Sciatic Neuropathy/Plexopathy
- Treat underlying cause (hematoma evacuation, tumor resection, hardware revision, release of deep gluteal entrapment).
- Consider exploration for iatrogenic injury with severe deficit and concordant imaging/electrodiagnostics.
Reconstructive Options for Chronic Foot Drop
Timing principles
- Motor endplates decline after 12–18 months; aim to reinnervate target muscles by ~6–9 months when possible.
Nerve-based strategies (selected cases)
- Distal nerve transfers: fascicles from tibial nerve (to soleus) to deep peroneal branches (to TA/EHL) in proximal lesions with viable distal targets; best within 6–9 months.
- Grafting/repair: acute lacerations; long gaps have poorer outcomes.
Tendon transfers (reliable for long-standing deficits)
- Posterior tibialis tendon (PTT) transfer: through interosseous membrane to dorsum of foot; powerful and time-tested; requires intact PTT and supple ankle/hindfoot; balance with peroneus longus/brevis procedures as needed.
- Alternatives/adjuncts: peroneus longus to brevis balancing, Achilles lengthening if equinus contracture.
Decision framework
- If no EMG reinnervation by ~4–6 months and severe axon loss → discuss nerve transfer vs early planning for PTT transfer if root cause not surgically reversible or recovery unlikely.
- Long-standing (>9–12 months) M0–M2 with absent CMAP → tendon transfer preferred.
Postoperative rehab
- Protected immobilization per procedure; progressive strengthening and gait retraining; orthotic weaning as function returns.

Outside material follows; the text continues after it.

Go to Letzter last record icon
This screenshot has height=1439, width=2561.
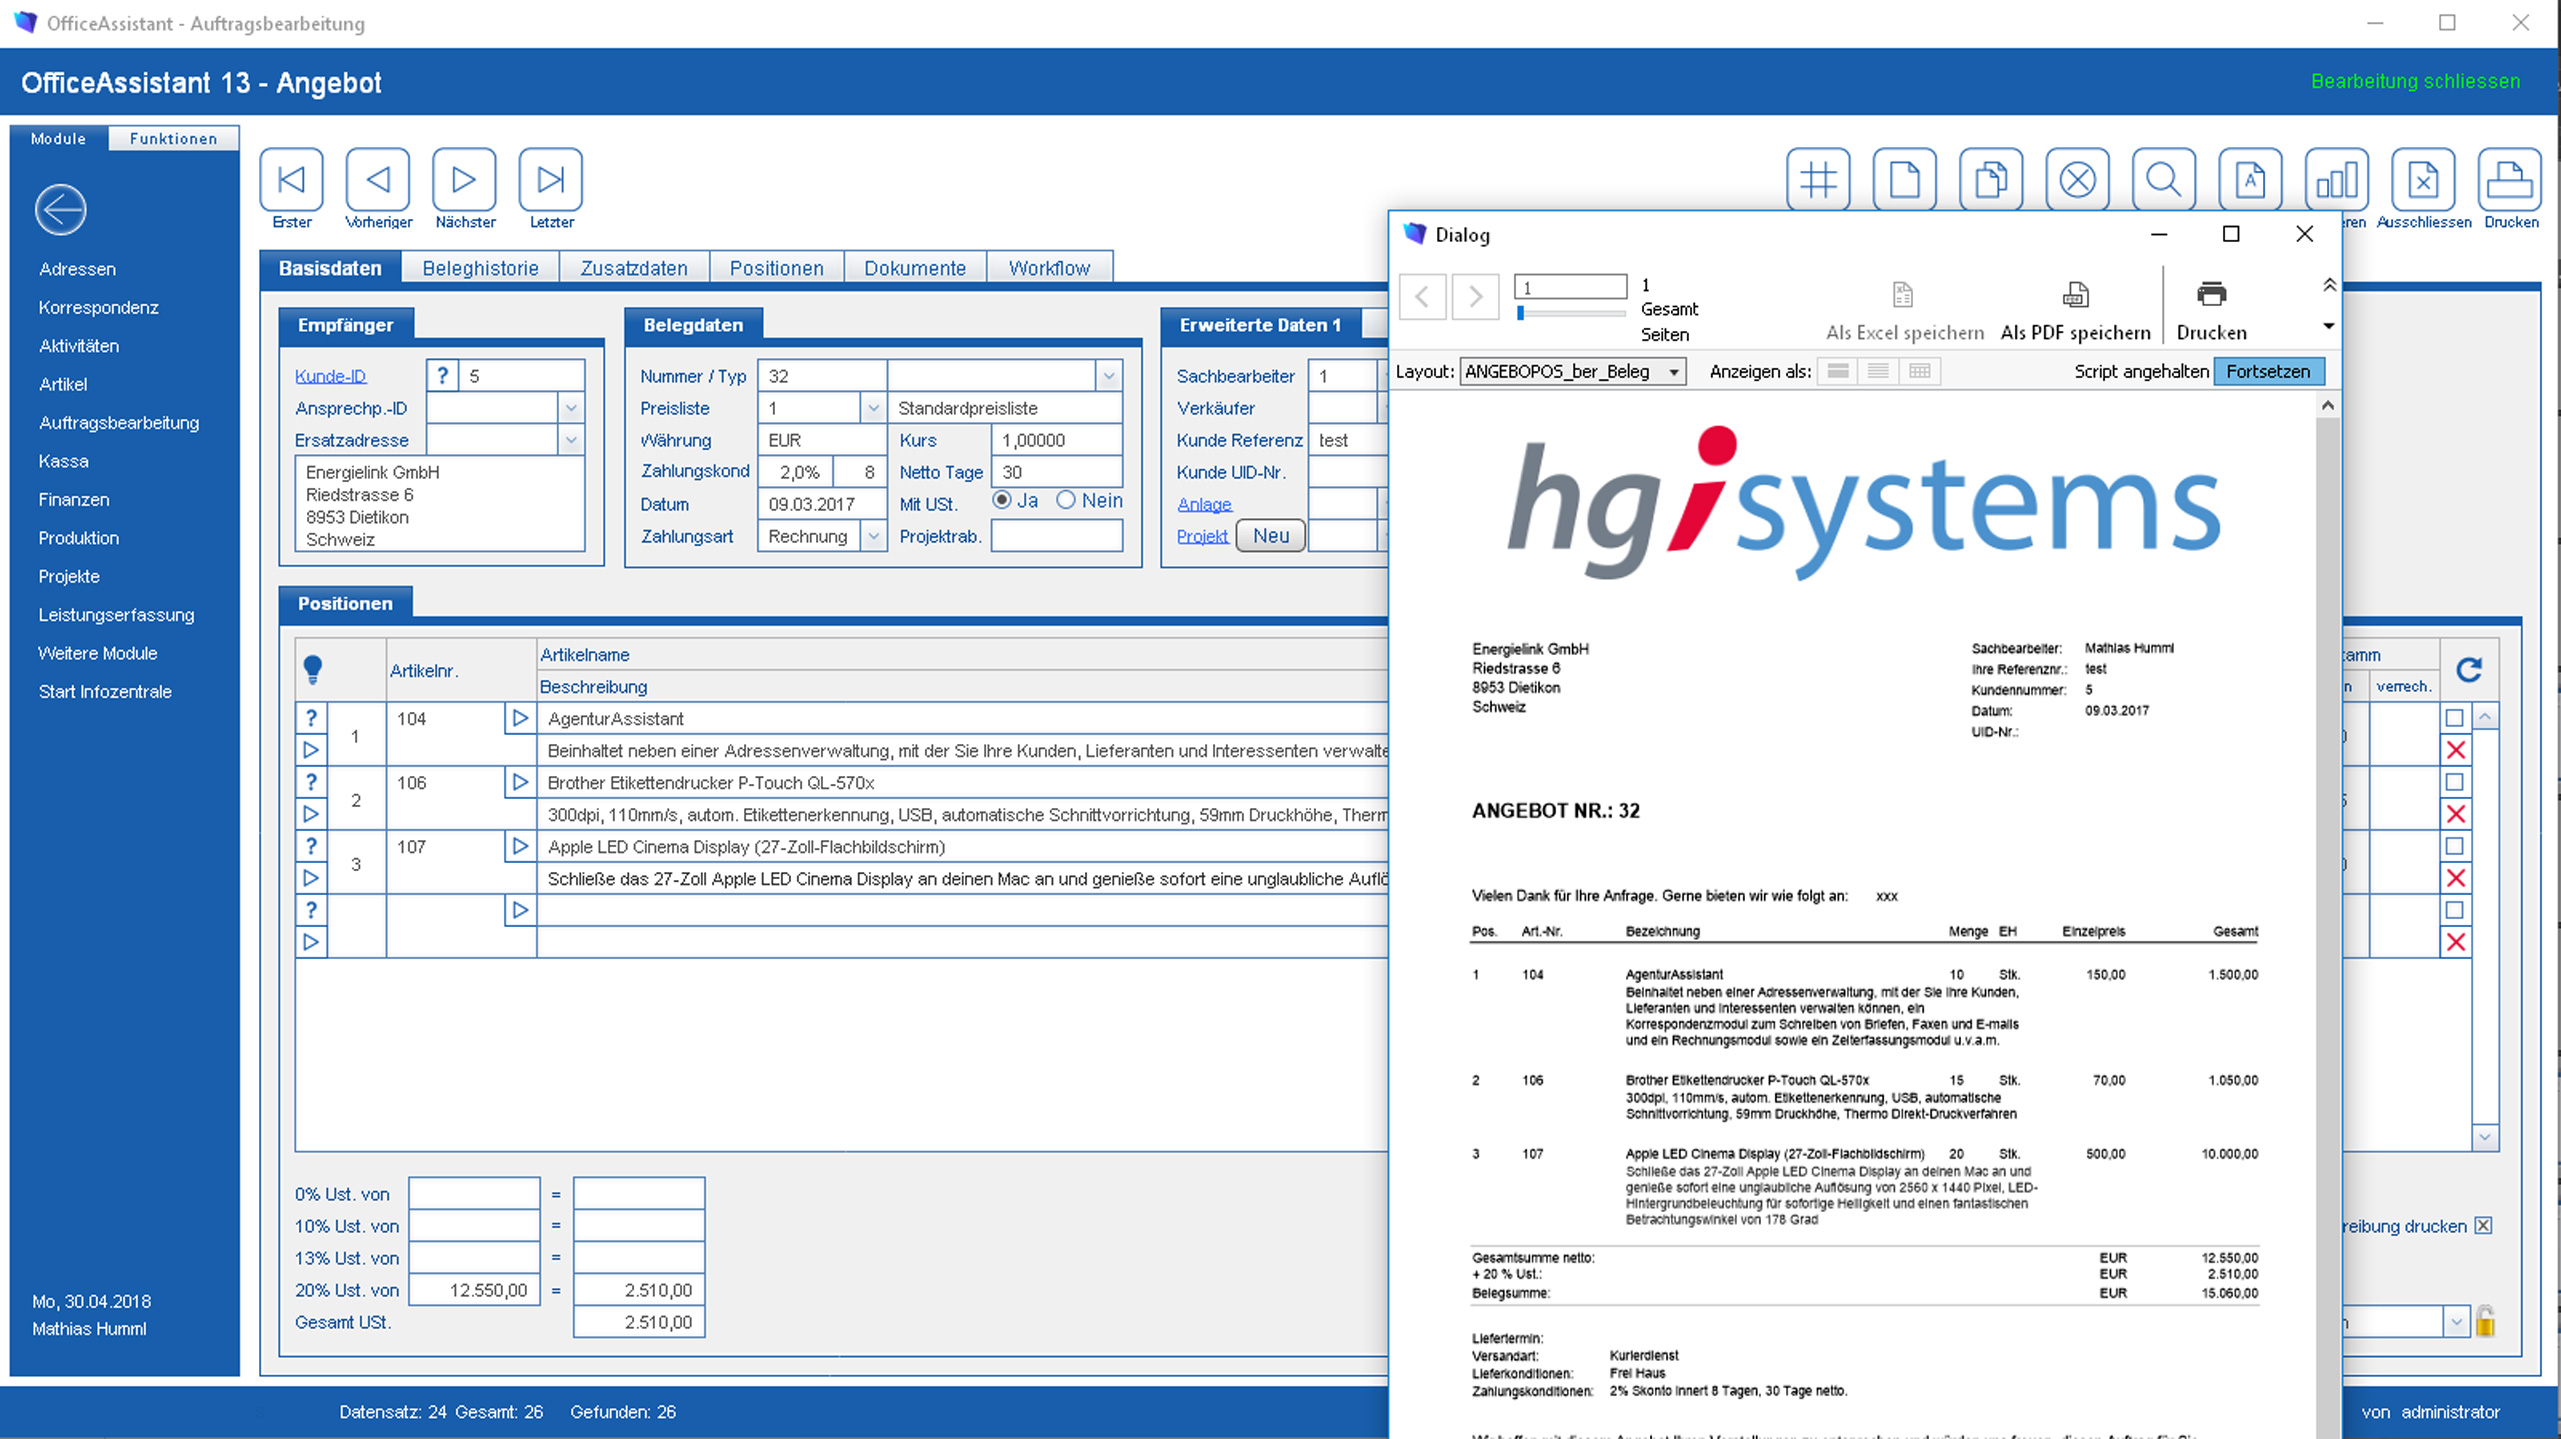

Special Situations and Pearls
- Intraneural ganglion of CPN: address articular branch to superior tibiofibular joint to reduce recurrence; consider joint pathology.
- Post-arthroplasty palsy: assess limb lengthening, hematoma; urgent imaging if severe pain/swelling.

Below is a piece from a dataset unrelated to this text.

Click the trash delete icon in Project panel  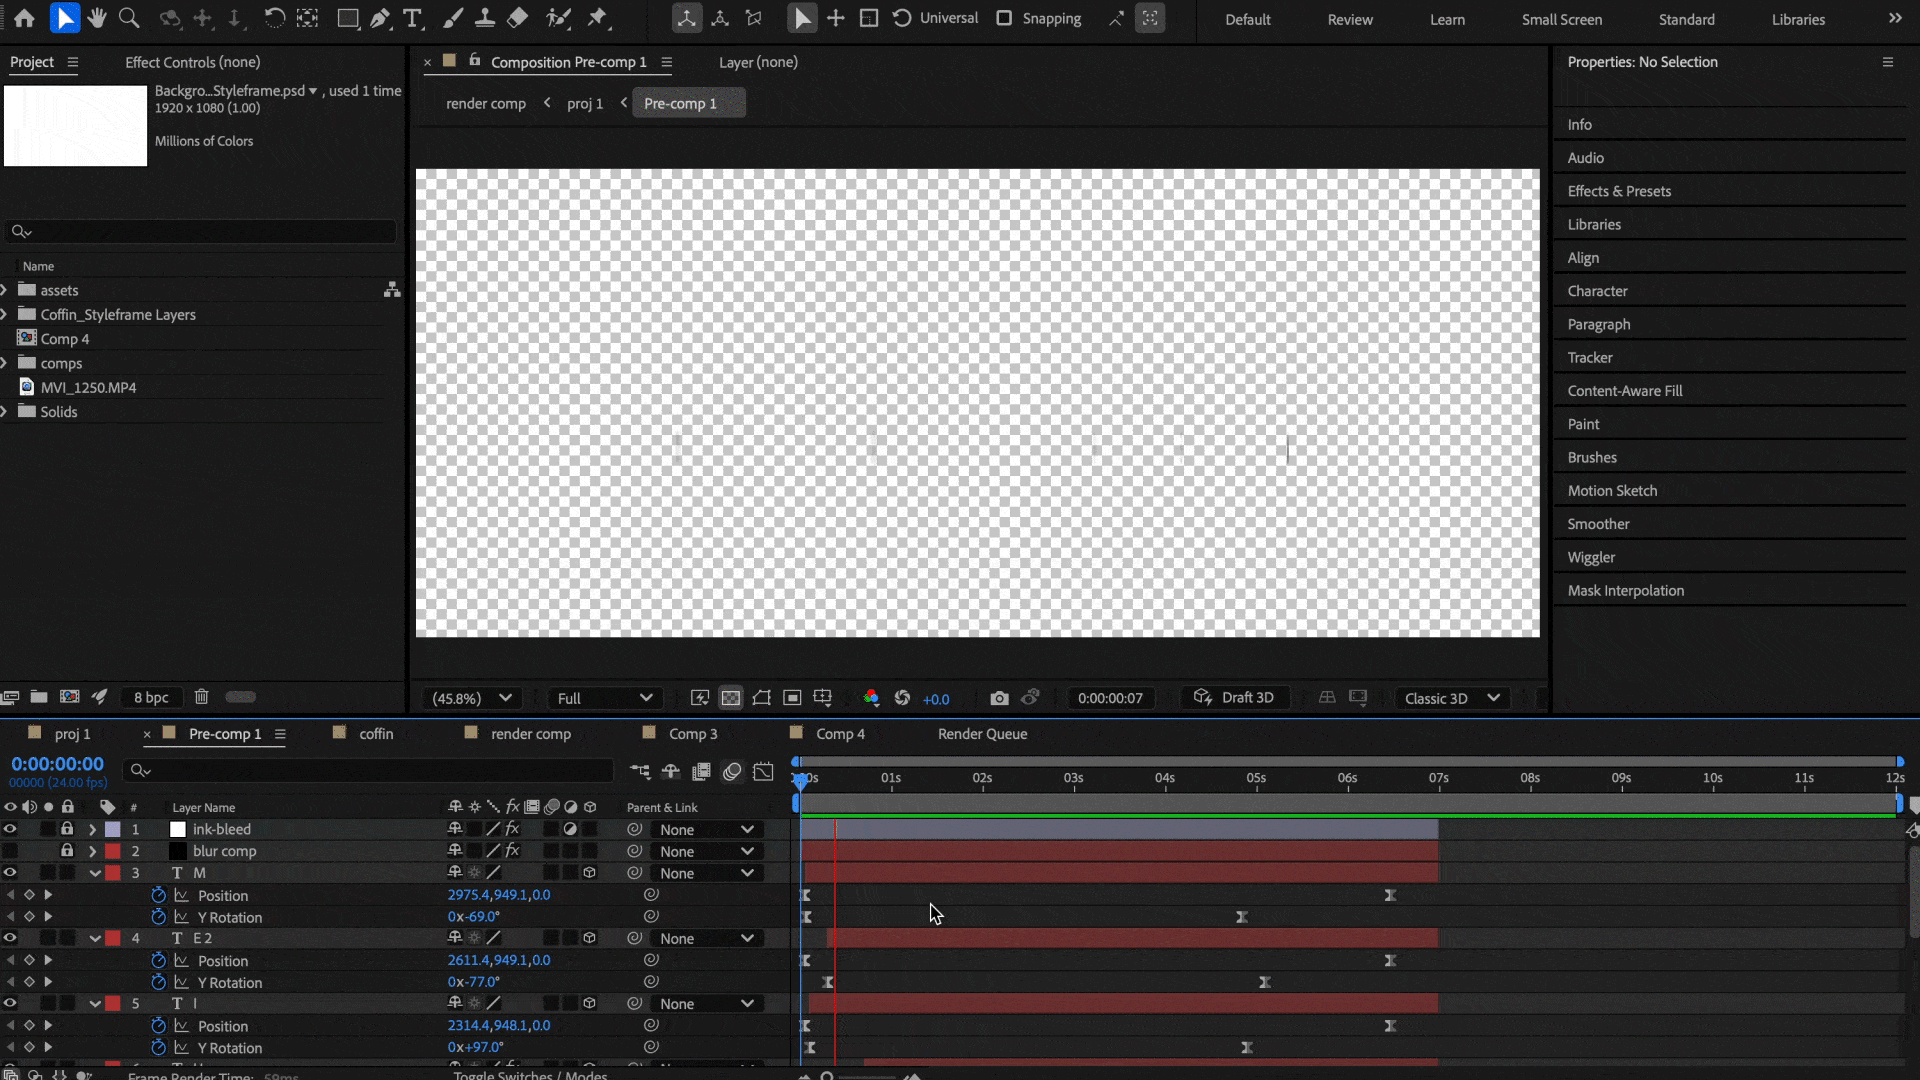[x=201, y=697]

- Rapid weight loss/ICU neuropathy: compression at fibular head from bedrest; frequent repositioning and padding.
- Diabetic patients: mixed etiologies; optimize glucose; higher risk of incomplete recovery.
- Pediatrics: consider tethered cord, peroneal nerve injury with proximal tibial/fibular fractures; growth-friendly orthoses.

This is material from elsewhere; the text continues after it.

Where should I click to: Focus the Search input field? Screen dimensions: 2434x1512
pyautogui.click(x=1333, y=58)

- Red flags: bowel/bladder changes, saddle anesthesia, bilateral deficits → urgent spinal imaging for cauda equina.
Suggested Workup Pathways
Suspected L5 radiculopathy
- MRI lumbar spine with foraminal attention → correlate with exam → severe/progressive deficit → early decompression; otherwise conservative care with close follow-up and EMG at 3–4 weeks.
Suspected CPN entrapment
- Ultrasound/MRI knee and fibular tunnel; relieve external compression; if progressive or structural lesion → decompression (and articular branch management if intraneural ganglion).
Unclear localization
- EMG/NCS at 3–4 weeks sampling paraspinals and limb muscles; targeted imaging based on findings.
Prognosis
- Best outcomes with early, localization-driven treatment.
- Demyelinating mononeuropathies recover well after decompression.
- Axon loss (low CMAP, dense fibrillations) portends slower, incomplete recovery; consider reconstructive planning if no reinnervation trajectory by 4–6 months.
- Chronic denervation beyond 12 months reduces nerve-based reconstruction success; tendon transfer yields dependable gait improvement.
References and Further Reading (selected)
- Kim DH, Kline DG. Management and results of peroneal nerve lesions. Neurosurgery.
- Spinner RJ, et al. Intraneural ganglion cysts of the peroneal nerve: pathogenesis and treatment algorithm.
- Postacchini F, Cinotti G. Timing of surgery for motor deficit due to lumbar disc herniation.
- Wilbourn AJ. Electrodiagnosis of peroneal neuropathy and L5 radiculopathy: differentiating features.
- Mackinnon SE. Nerve transfers in lower extremity reconstruction.